Les livres ont donc d'autres choses à raconter que les mots de leurs auteurs. Ils ont leurs propres pensées, leurs propres émotions. Celui-ci frissonne de ne pas être choisi et d'être destiné au recyclage; tel autre se vante d'être dédicacé; tous jacassent entre eux et philosophent. Ils parlent de nous également, de notre façon de les prendre, de les lire ou de les annoter. Et si nos livres se mettaient à parler, qu'auraient-ils à révéler sur nous ? Beaucoup de chose sans doute. Ce très court roman nous parle de tout cela à la fois. Personnellement je ne regarderai plus mes livres de la même façon, et je ferai dorénavant très attention de ne pas reposer un livre trop rapidement dans une librairie : il pourrait se vexer.

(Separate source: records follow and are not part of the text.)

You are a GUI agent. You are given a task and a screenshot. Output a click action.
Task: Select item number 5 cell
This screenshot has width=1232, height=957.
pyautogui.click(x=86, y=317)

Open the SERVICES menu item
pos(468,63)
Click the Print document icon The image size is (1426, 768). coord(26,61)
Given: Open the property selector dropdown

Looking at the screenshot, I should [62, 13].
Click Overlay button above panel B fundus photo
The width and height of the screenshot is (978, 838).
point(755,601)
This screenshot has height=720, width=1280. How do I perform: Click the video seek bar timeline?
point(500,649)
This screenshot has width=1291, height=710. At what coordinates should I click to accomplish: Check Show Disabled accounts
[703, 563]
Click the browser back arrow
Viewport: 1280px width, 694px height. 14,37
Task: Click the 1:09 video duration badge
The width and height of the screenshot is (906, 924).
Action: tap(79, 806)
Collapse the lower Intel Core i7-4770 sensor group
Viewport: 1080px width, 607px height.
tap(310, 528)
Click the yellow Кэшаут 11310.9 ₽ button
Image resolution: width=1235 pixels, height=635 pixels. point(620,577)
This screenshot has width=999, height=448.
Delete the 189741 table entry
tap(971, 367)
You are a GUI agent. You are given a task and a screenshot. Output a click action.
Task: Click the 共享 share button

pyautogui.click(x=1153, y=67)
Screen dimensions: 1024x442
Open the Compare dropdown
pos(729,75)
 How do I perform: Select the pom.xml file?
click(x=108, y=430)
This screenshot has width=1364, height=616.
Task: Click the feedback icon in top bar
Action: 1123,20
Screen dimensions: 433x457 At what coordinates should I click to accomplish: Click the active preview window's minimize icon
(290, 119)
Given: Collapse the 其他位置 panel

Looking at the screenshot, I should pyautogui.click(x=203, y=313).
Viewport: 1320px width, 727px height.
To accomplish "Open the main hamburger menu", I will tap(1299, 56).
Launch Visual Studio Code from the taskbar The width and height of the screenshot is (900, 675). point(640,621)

Une petite gourmandise qui ne devrait pas vous laisser indifférents.

Extrait :

Cette attente spasmodique ; presque maladive. Je suis exposé ici maintenant depuis deux semaines ; à chaque visage qui s'approche, la même angoisse. J'étais peut-être mieux dans mon carton. Tout bien fermé, tranquille ; après le traumatisme initial, je m'étais acclimaté. Un genre de sommeil éternel, d'hibernation. Comme ces animaux dont mon auteur parle quelquefois : capables de se reposer pendant cinq, six mois. Mon séjour dans ce carton a même été plus long. Une année, presque entière. J'avais fini là au tout début de l'été, après une dernière exposition au soleil de juillet ; à ma sortie, il y a deux semaines, même ciel pur qu'aujourd'hui : le plein été. De cet azur intense qu'on entrevoit dans la petite tranche d'univers visible depuis l'endroit où je suis. Sur ce point, je n'ai pas été favorisé. Ils m'ont mis sur une étagère dans un angle, assez loin de l'entrée. De l'extrême bout de l'oeil, nous pouvons apercevoir une portion de ciel, modeste en vérité ; à la différence des autres étagères, souvent exposées au soleil des heures durant. Ça m'aurait plu, moi aussi.